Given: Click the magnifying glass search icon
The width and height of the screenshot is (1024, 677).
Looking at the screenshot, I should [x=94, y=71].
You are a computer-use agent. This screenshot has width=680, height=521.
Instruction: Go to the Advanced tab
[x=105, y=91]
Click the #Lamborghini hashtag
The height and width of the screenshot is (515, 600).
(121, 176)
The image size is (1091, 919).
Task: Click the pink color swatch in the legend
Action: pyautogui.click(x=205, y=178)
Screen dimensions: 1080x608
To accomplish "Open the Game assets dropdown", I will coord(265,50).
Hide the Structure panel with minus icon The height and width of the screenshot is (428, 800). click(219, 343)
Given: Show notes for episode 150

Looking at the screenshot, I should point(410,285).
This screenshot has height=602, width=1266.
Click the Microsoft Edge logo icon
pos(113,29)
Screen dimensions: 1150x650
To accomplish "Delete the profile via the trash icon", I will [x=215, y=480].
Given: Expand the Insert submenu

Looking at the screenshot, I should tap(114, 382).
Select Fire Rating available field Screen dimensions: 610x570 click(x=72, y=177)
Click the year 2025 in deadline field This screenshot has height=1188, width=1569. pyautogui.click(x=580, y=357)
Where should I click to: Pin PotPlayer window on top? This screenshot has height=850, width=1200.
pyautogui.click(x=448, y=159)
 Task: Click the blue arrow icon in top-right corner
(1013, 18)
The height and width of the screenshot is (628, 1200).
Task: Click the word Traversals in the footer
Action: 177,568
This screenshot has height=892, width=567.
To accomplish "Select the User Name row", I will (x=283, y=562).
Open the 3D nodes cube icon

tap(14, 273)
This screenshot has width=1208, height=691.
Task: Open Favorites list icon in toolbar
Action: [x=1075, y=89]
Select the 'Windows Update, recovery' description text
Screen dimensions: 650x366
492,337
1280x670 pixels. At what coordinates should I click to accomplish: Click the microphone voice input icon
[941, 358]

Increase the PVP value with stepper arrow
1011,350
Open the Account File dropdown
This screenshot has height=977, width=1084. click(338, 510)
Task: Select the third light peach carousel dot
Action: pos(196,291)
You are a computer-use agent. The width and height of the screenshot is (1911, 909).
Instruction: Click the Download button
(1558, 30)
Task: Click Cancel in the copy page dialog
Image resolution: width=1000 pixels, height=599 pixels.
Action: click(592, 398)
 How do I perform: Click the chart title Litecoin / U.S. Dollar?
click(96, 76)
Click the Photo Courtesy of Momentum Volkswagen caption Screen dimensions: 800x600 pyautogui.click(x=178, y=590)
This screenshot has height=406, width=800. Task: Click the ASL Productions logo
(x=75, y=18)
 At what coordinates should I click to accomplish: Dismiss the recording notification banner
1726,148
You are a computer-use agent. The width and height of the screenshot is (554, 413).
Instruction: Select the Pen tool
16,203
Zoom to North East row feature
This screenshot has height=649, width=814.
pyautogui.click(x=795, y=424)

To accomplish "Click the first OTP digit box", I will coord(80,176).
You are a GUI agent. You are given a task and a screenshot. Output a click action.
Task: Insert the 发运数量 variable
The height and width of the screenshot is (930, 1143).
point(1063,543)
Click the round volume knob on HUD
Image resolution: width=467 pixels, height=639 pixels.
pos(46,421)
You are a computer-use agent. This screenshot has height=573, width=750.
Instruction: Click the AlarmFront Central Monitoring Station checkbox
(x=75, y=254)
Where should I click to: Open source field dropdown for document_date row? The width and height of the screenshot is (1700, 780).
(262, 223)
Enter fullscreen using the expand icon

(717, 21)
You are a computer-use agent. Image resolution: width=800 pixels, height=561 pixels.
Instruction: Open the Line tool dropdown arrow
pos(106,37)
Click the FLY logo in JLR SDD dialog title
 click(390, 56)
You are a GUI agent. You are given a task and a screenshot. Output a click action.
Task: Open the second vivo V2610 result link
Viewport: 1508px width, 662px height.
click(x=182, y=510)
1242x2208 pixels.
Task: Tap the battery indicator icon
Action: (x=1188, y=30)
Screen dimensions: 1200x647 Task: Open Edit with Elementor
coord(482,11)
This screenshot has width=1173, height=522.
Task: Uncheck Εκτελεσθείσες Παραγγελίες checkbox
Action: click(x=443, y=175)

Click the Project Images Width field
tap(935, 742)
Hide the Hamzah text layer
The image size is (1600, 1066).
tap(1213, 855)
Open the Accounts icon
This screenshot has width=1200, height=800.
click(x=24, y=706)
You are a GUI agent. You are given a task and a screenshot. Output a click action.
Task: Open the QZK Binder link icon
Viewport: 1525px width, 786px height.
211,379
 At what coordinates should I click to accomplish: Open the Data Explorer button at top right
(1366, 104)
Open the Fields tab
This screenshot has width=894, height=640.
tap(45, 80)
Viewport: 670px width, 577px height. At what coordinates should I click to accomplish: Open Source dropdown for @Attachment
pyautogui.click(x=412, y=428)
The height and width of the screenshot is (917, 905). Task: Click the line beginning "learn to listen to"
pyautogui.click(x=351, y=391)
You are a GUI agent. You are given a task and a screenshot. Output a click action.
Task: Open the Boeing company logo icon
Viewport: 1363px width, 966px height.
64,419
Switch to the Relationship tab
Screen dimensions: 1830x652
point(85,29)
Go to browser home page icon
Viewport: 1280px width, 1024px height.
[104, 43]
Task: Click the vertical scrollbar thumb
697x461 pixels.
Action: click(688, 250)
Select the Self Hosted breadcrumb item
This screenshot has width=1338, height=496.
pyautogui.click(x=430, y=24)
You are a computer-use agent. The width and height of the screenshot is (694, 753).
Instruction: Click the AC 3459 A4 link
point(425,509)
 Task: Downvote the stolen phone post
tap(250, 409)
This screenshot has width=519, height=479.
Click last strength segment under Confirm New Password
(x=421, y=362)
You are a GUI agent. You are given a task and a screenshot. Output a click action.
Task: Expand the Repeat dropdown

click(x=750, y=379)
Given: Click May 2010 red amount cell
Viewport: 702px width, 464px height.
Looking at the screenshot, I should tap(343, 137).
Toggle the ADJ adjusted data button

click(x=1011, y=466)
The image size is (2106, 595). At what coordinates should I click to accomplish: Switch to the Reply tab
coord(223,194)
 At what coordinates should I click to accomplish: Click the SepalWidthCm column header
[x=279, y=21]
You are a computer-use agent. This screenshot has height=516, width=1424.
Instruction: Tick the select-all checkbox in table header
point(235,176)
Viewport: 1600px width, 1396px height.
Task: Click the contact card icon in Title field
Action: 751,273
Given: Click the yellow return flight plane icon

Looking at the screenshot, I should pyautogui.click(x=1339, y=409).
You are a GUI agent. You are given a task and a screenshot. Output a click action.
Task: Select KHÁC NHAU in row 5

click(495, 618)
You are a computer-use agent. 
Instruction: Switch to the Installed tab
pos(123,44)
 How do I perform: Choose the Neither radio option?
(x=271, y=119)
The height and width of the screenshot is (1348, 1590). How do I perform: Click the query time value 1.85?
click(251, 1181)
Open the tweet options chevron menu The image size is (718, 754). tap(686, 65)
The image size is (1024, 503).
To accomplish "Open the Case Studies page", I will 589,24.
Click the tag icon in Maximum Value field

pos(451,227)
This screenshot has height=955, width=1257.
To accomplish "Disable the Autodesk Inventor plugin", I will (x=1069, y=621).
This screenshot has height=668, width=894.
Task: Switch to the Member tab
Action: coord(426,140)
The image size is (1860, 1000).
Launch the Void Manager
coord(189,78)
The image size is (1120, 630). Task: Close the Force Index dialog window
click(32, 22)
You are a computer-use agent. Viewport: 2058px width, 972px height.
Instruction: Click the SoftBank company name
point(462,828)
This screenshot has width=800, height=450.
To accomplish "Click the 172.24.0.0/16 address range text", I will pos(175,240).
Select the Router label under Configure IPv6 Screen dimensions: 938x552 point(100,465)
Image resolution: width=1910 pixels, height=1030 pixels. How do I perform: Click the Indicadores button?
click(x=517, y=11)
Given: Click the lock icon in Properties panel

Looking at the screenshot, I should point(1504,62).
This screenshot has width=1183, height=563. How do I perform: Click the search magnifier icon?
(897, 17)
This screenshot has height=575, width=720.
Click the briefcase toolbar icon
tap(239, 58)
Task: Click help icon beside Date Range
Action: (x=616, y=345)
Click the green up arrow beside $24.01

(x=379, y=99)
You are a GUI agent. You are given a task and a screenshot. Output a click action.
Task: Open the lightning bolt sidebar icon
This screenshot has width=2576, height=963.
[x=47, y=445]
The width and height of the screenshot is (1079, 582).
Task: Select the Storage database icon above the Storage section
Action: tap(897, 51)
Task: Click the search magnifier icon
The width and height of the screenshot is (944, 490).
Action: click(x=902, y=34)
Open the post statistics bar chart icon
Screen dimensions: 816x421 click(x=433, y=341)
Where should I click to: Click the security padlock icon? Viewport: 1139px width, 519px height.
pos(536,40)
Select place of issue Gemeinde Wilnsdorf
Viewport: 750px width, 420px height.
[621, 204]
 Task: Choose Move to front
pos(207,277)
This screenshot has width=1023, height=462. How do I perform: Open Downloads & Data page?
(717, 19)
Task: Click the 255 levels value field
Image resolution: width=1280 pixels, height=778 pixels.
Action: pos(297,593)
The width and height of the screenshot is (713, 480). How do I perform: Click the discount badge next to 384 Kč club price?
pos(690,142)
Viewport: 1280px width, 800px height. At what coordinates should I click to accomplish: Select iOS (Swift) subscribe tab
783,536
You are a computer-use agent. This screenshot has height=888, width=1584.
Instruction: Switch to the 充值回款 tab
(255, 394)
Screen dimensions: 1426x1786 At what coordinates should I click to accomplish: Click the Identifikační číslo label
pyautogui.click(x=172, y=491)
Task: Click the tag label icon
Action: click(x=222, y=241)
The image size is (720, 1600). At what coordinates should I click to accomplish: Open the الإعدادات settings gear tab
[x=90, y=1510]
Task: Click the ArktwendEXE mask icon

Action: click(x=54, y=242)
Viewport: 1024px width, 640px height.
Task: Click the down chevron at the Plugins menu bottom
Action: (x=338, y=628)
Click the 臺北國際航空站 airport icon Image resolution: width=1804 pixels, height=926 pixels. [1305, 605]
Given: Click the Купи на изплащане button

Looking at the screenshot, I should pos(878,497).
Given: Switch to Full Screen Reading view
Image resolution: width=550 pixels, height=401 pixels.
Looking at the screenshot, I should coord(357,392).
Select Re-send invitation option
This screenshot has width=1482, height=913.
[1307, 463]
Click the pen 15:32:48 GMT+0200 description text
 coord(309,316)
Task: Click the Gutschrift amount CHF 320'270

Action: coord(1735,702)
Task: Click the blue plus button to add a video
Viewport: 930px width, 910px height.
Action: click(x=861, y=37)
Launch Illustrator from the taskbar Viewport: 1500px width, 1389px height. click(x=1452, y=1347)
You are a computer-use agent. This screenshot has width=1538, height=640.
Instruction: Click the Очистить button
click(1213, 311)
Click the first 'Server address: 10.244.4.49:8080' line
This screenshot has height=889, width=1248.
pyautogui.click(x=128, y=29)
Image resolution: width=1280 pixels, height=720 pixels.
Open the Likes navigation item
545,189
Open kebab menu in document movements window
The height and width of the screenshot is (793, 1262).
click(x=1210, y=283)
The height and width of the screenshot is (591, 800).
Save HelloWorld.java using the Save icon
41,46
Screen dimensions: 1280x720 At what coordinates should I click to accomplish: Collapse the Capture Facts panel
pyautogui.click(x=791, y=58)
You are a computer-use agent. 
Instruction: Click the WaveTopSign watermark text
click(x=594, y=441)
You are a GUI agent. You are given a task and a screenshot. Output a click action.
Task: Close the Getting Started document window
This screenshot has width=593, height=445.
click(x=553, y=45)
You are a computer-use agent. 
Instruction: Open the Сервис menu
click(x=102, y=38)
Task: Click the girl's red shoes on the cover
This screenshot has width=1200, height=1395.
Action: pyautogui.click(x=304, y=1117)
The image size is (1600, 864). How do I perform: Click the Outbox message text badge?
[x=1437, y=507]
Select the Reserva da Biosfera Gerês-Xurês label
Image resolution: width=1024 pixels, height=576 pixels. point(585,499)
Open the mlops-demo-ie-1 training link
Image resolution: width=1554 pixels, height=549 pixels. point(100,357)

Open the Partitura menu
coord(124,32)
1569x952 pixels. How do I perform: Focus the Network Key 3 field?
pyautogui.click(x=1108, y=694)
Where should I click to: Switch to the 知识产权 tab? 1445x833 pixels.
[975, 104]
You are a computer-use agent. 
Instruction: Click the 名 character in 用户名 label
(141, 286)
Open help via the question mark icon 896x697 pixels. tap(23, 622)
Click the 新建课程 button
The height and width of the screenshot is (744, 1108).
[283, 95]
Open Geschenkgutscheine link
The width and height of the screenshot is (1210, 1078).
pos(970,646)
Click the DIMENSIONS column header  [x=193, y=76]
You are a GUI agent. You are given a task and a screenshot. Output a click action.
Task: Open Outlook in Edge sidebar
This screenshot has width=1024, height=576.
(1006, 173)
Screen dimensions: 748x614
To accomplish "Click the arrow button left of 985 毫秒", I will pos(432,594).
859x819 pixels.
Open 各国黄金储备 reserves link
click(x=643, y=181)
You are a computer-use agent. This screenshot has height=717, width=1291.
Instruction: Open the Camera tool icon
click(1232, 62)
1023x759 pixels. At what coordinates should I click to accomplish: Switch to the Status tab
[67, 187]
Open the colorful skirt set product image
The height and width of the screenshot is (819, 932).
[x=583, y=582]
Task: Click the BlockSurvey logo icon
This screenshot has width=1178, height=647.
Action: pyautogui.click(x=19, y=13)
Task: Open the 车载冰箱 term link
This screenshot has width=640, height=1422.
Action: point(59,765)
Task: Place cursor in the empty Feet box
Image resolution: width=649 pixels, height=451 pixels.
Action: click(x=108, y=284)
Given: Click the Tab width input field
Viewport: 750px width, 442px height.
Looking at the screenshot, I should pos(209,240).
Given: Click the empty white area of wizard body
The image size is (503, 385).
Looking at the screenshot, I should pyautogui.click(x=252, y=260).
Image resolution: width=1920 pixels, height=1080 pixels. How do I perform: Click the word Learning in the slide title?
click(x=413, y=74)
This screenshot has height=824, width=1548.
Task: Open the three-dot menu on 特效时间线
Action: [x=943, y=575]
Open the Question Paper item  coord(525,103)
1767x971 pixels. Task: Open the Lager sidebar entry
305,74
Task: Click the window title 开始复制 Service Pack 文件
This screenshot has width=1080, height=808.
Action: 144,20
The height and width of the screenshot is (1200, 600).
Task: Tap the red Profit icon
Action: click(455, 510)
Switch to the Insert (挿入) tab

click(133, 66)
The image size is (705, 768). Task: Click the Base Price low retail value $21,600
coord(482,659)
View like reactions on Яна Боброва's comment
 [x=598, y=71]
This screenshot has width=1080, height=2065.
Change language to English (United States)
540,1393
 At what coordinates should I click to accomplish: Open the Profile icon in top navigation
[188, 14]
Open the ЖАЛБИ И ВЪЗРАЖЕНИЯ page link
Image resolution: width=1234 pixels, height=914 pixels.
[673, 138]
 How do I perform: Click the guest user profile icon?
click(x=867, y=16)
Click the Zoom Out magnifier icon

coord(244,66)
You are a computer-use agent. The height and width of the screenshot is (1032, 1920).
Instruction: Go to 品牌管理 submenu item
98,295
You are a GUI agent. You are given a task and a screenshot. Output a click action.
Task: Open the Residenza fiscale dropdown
○ ○ ○ ○
Exercise requirements. Please copy each line of the records above in which the word "address" can be found.

Written solution.
To accomplish "Click the 172.24.0.0/16 address range text", I will pos(175,240).
Click the first 'Server address: 10.244.4.49:8080' line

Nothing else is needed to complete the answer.